JOINTS & MOBILITY · NUTRITION GUIDE

Best Anti-Inflammatory Foods for Joint Health

Diet won’t cure osteoarthritis, but the evidence for an anti-inflammatory eating pattern easing joint pain is real. Here’s what to actually put on your plate.

Reviewed against NIH & PubMed research. Updated July 2026.

Pending expert review: This guide was written and cited from published research as a reference starting point. It has not yet been reviewed by a credentialed dietitian or medical professional. Treat it as background reading, not clinical guidance, until our review badge appears here.

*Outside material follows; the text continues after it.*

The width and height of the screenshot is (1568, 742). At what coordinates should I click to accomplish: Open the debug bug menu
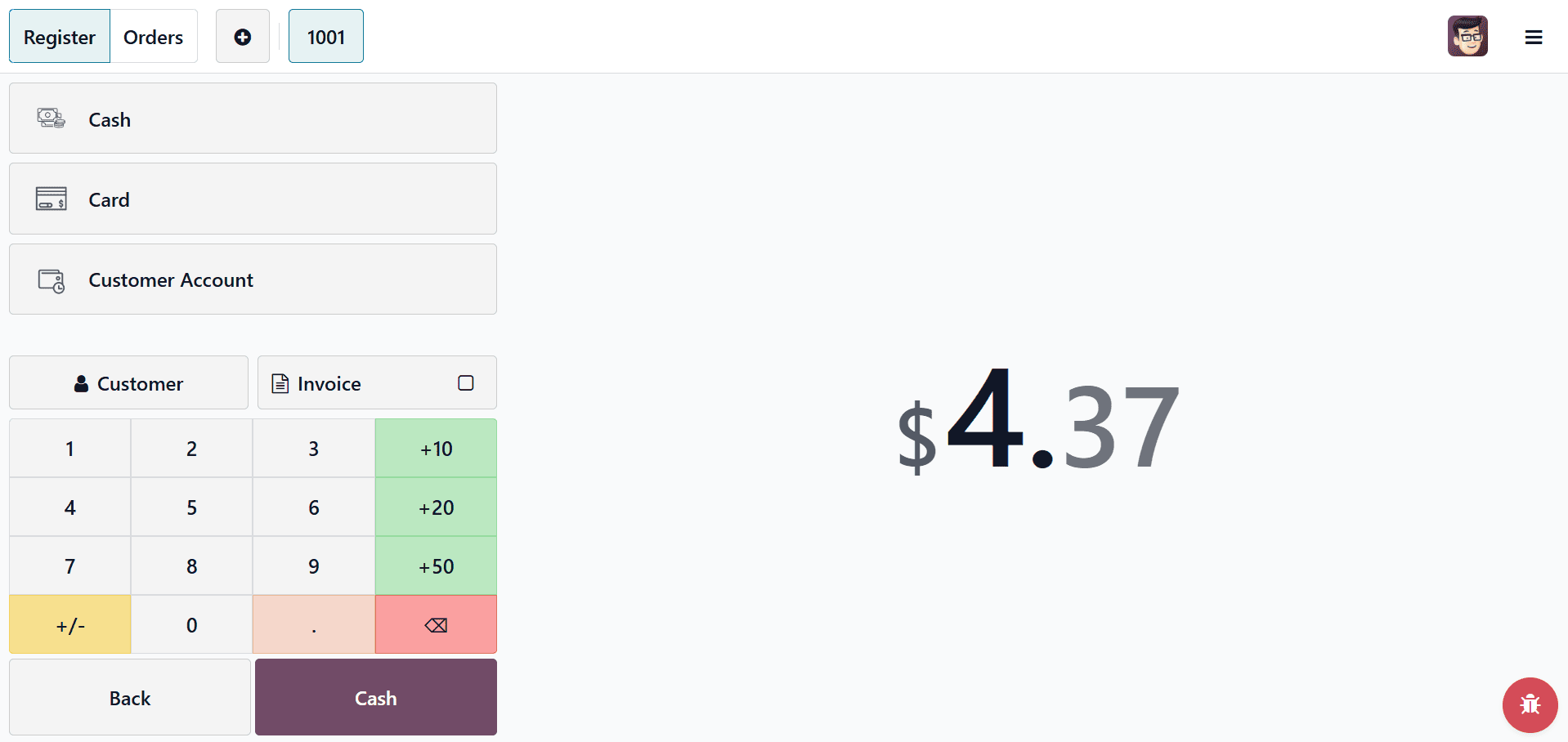tap(1530, 704)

Can food actually affect joint pain?

Not by “curing” arthritis — no food reverses cartilage loss. But chronic low-grade inflammation is one of the mechanisms behind joint pain, and diet is one of the more reliable levers for lowering it. The strongest evidence isn’t for any single “superfood,” it’s for an overall eating pattern: the Mediterranean-style diet has the best research behind it for reducing inflammatory markers and, in several studies, joint pain and stiffness specifically in people with osteoarthritis and rheumatoid arthritis. See our full Mediterranean diet guide for how to start.

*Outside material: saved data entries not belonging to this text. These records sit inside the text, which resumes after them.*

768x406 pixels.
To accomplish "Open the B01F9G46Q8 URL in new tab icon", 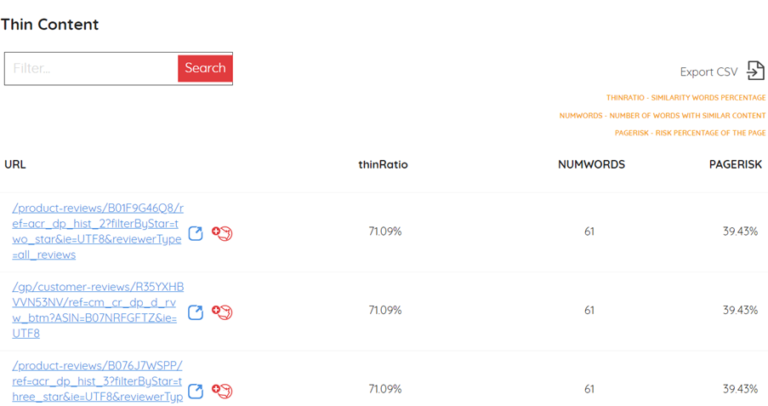I will [x=195, y=233].
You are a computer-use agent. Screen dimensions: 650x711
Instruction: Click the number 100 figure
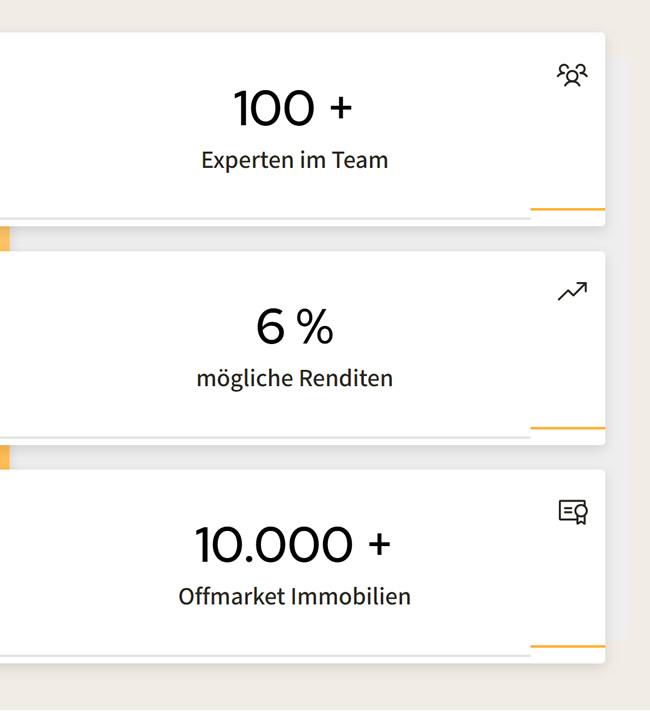point(274,108)
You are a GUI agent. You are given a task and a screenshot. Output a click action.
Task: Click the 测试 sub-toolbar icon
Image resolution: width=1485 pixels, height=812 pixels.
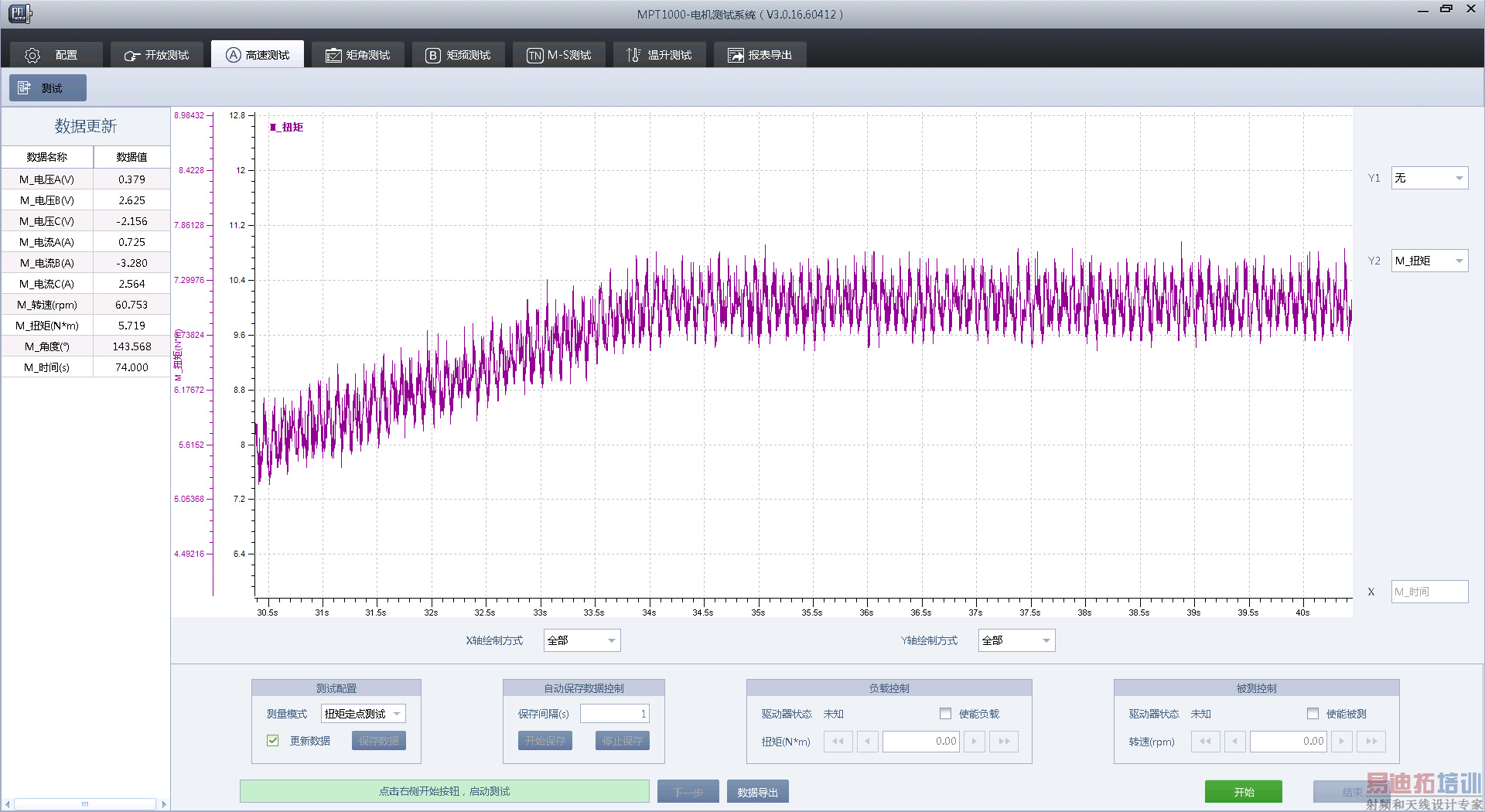click(x=25, y=88)
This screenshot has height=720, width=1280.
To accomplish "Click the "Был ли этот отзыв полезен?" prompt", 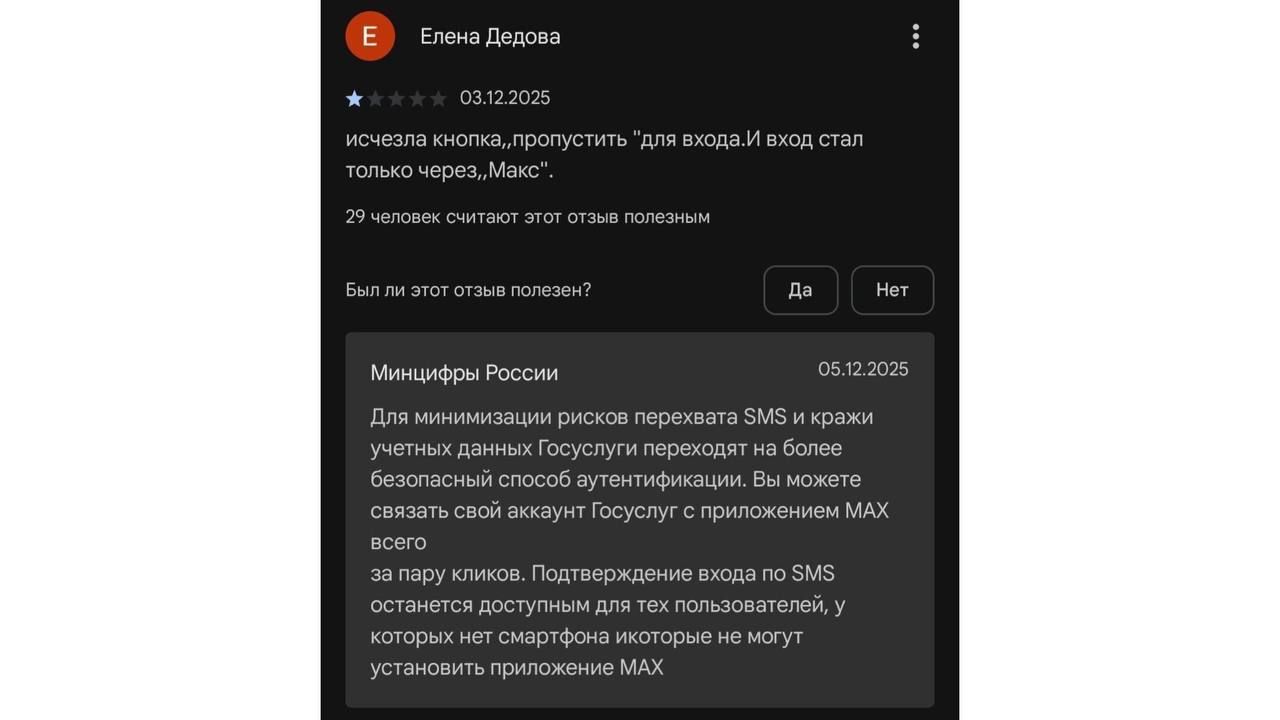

The foods with the most evidence behind them

Fatty fish (salmon, sardines, mackerel). The omega-3 fatty acids in fatty fish (EPA and DHA) are among the best-studied anti-inflammatory nutrients, with clinical trials showing modest reductions in joint pain and stiffness, particularly in rheumatoid arthritis. Aim for 2 servings a week.

Extra virgin olive oil. Contains oleocanthal, a compound that inhibits some of the same inflammatory pathways as ibuprofen (at a much lower magnitude). It’s the primary fat source in the Mediterranean diet for a reason.

Leafy greens and cruciferous vegetables. Spinach, kale, broccoli, and Brussels sprouts are rich in antioxidants (vitamin K, vitamin C, sulforaphane) that are consistently linked to lower inflammatory markers in observational studies.

Berries. Blueberries, cherries, and strawberries are high in anthocyanins — tart cherry juice specifically has clinical trial data showing reduced markers of inflammation and improved pain in osteoarthritis patients.

Nuts, especially walnuts. A good plant source of omega-3s and consistently associated with lower inflammatory markers in large cohort studies.

Turmeric (curcumin). Has real anti-inflammatory activity in lab and some clinical studies, though poor natural absorption limits its effect from food alone — supplement forms combined with black pepper (piperine) show more consistent clinical results than turmeric as a spice.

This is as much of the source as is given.